Most experts believe inflation pressures will begin to subside next year but some believe that inflationary pressures have not yet disappeared.
Tom Selby, senior analyst at AJ Bell, said: “The weak pound continues to push up the costs of food, clothing and leisure activities while the rising oil price means transport costs are also marching higher. With average wage growth running at 2.2% and an interest rate hike starting to increase mortgage repayments for many, UK consumers will be starting to feel the pinch.
“However, we are by no means at crisis point. The deflationary forces of consumer debt and the internet are still at work and are likely to prevent inflation running out of control. By historical standards 3% is relatively modest and the Bank of England still has plenty of scope to use interest rate increases to bring it back down towards its 2% target.”

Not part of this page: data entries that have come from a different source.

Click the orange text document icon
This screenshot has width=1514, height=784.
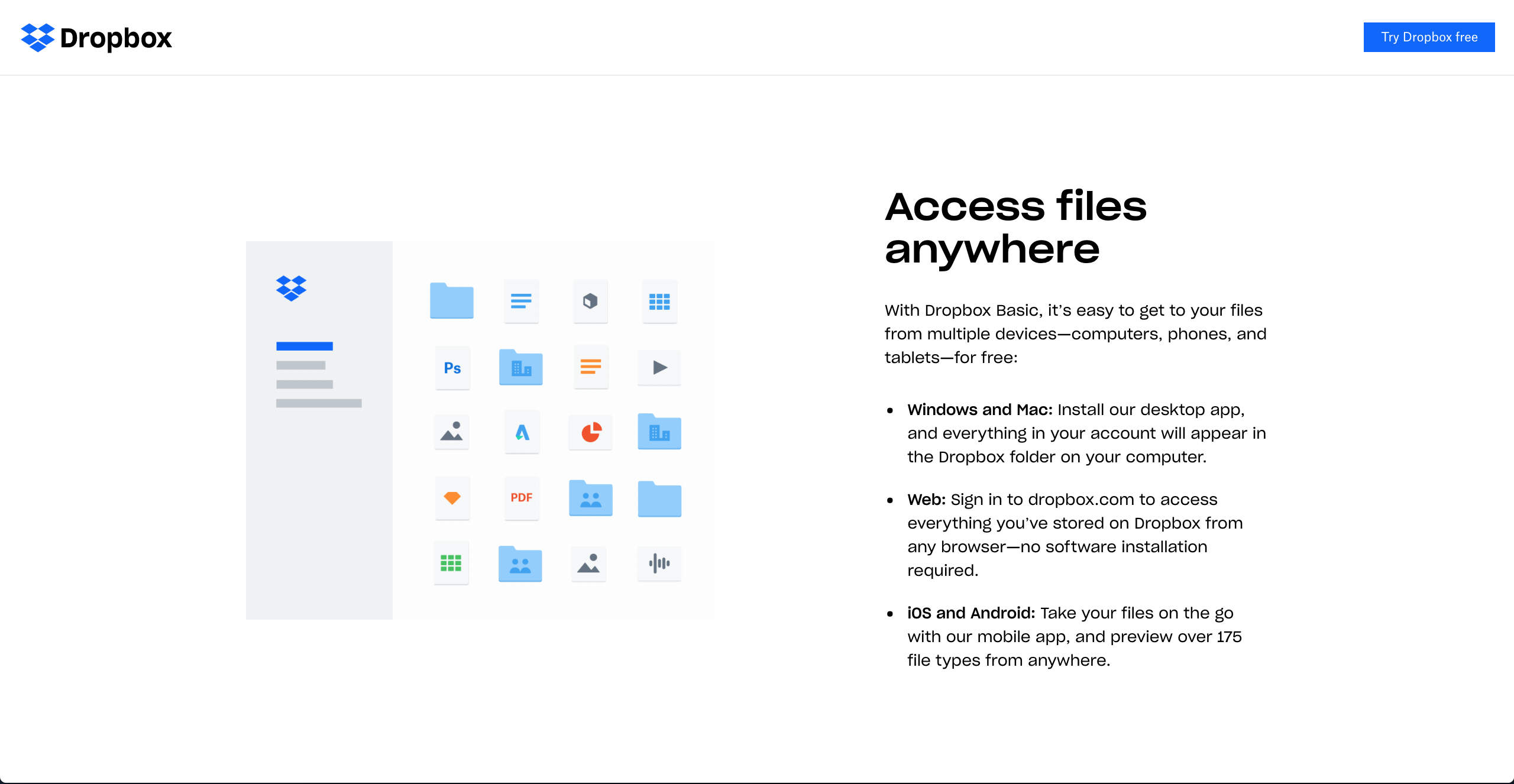coord(590,367)
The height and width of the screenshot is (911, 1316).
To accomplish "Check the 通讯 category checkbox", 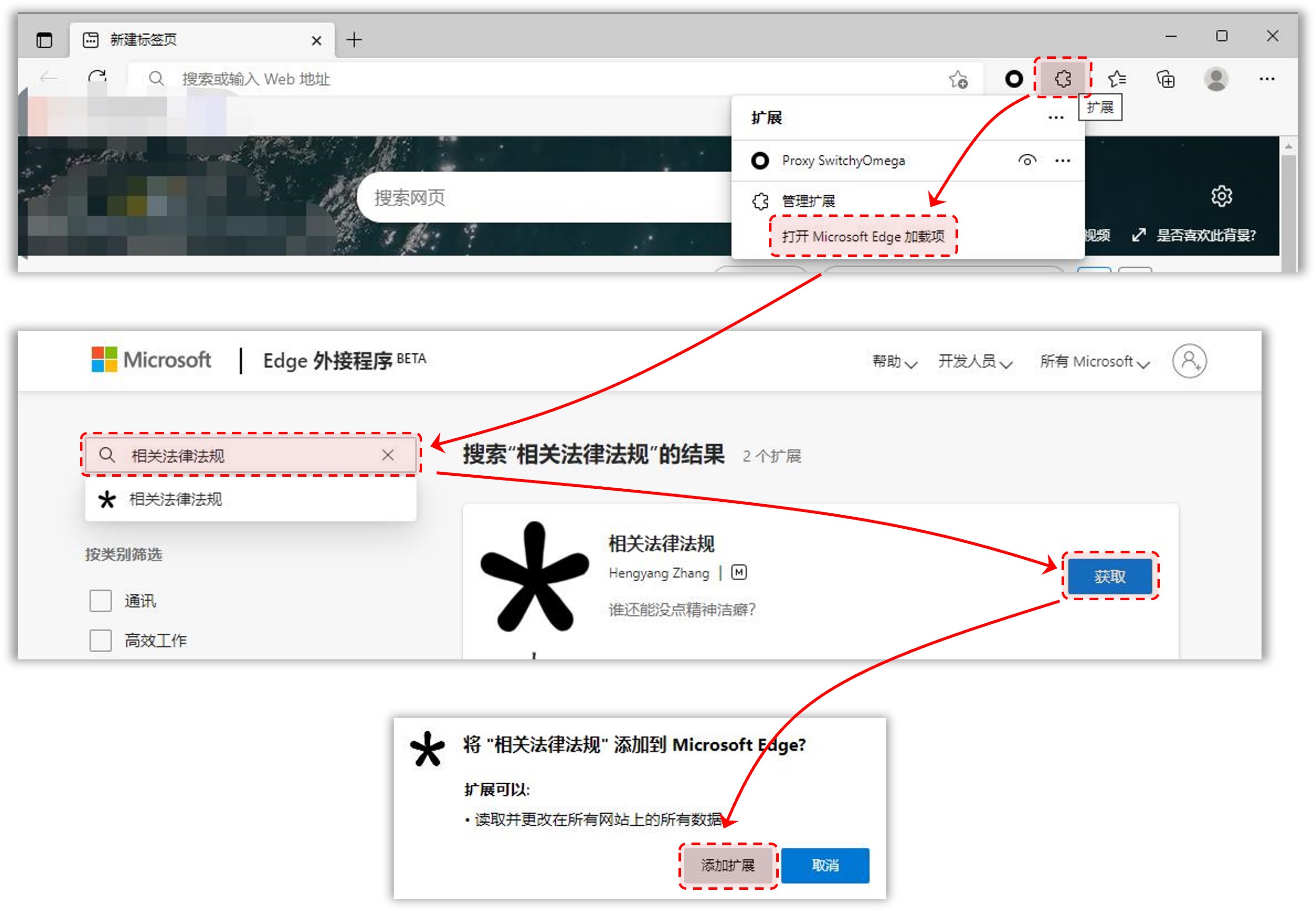I will pos(100,601).
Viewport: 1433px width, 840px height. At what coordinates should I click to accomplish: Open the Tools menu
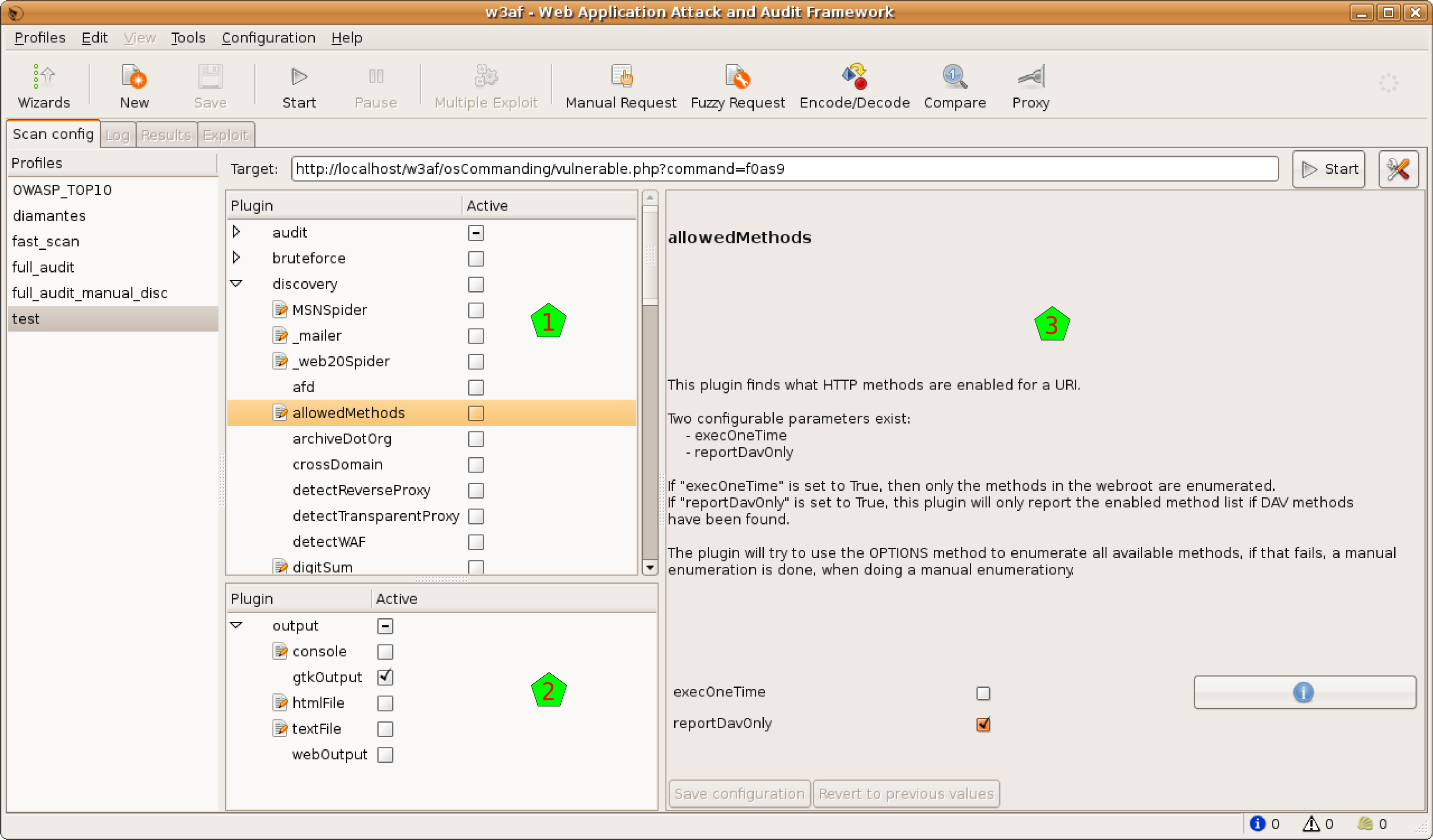pos(187,37)
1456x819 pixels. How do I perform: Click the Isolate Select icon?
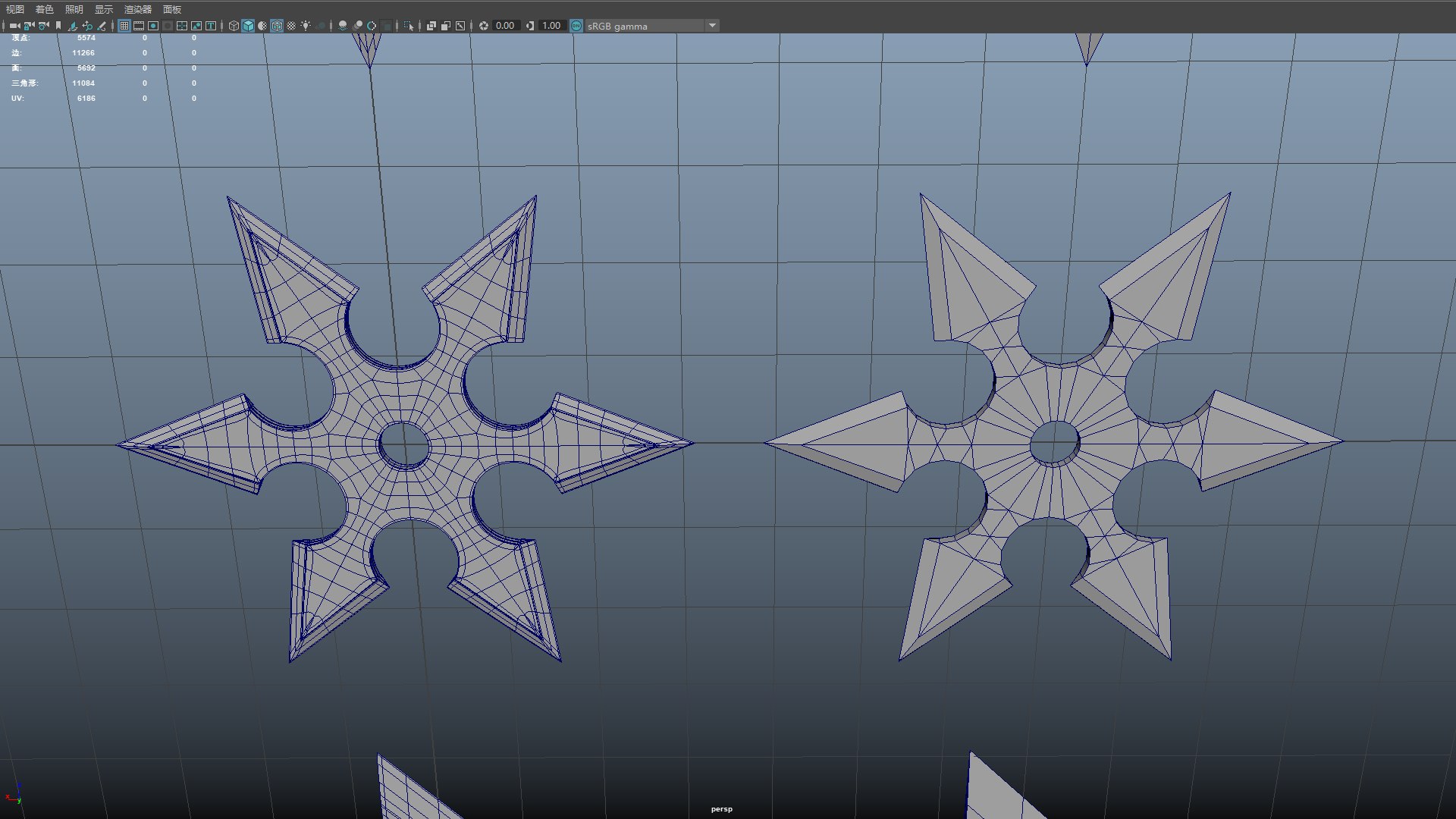(409, 26)
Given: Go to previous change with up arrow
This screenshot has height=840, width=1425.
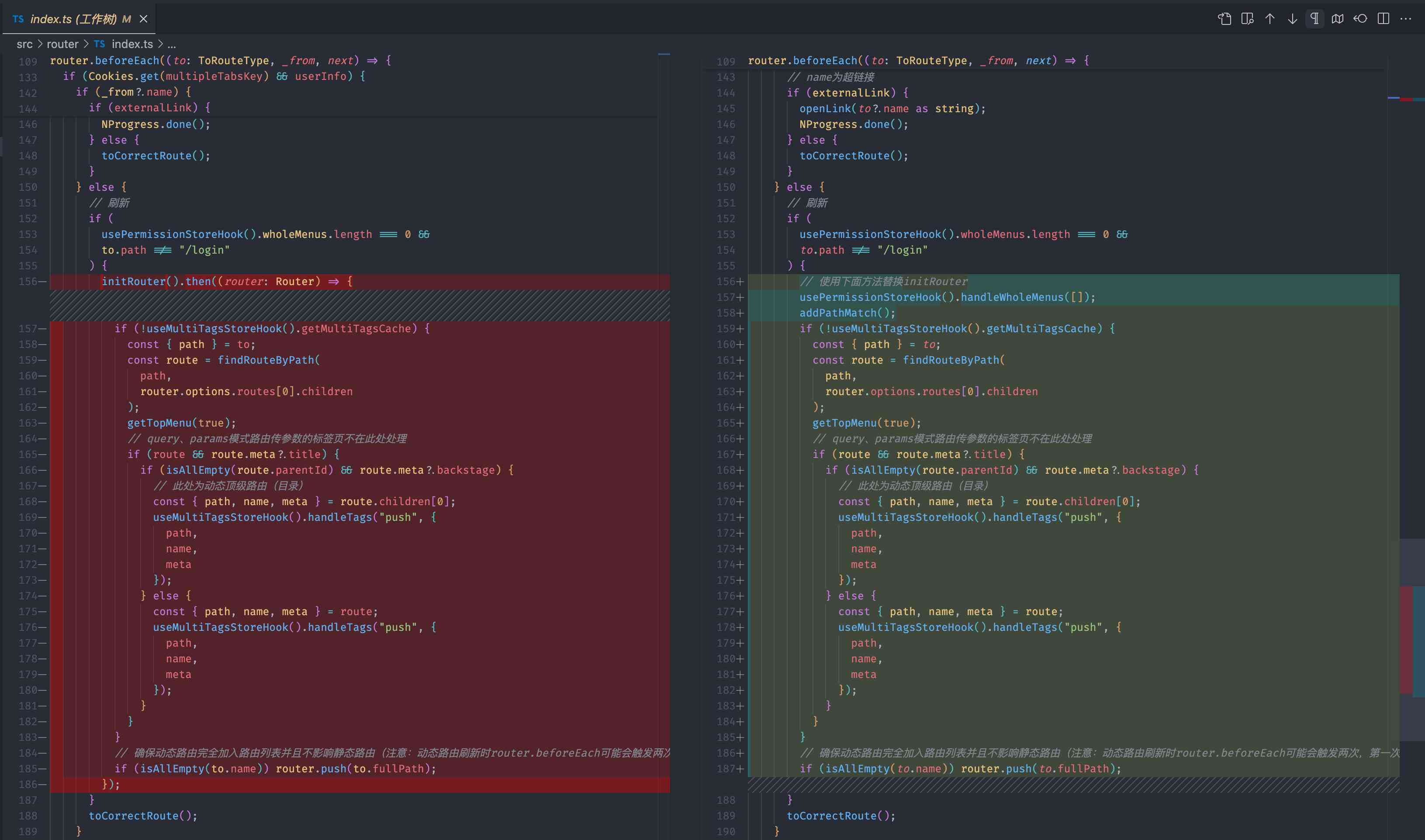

Ben Brettell, senior economist, Hargreaves Lansdown, said: “Inflation was expected to tick upwards to 3.1% today, but in the event it held steady at 3%, with lower fuel costs offsetting higher food prices. This narrowly averts the need for Bank Governor Mark Carney to write an explanatory letter to the Chancellor.
“In any case It would have been an easy letter to write. The spike in inflation should be temporary, as the effect of the weaker pound filters through to prices. And the Bank has already responded, with Carney and colleagues raising interest rates last month.”
Justin Urquhart Stewart, co-founder and head of corporate development, Seven Investment Management, said: “UK inflation, whilst holding steady, remains at a five year high and illustrates the strain on consumers’ pockets, already £600 on average worse off over the past year in real household disposable terms, according to the National Institute Economic Review. This is primarily due to falls in the value of Sterling and sluggish UK economic growth.
“Inflation is the incendiary that burns your hard earned savings and investments. So just how flame proof are your investments? Ordinary index linked bonds may not be enough as they are still shackled to a bond that will very likely hold down their value. Investment managers need to be smarter than that.”
The Consumer Prices Index including owner occupiers’ housing costs (CPIH) 12-month inflation rate was 2.8% in October 2017, unchanged from September 2017. The inflation rate for food and non-alcoholic beverages continued to increase to 4.1%, the highest since September 2013.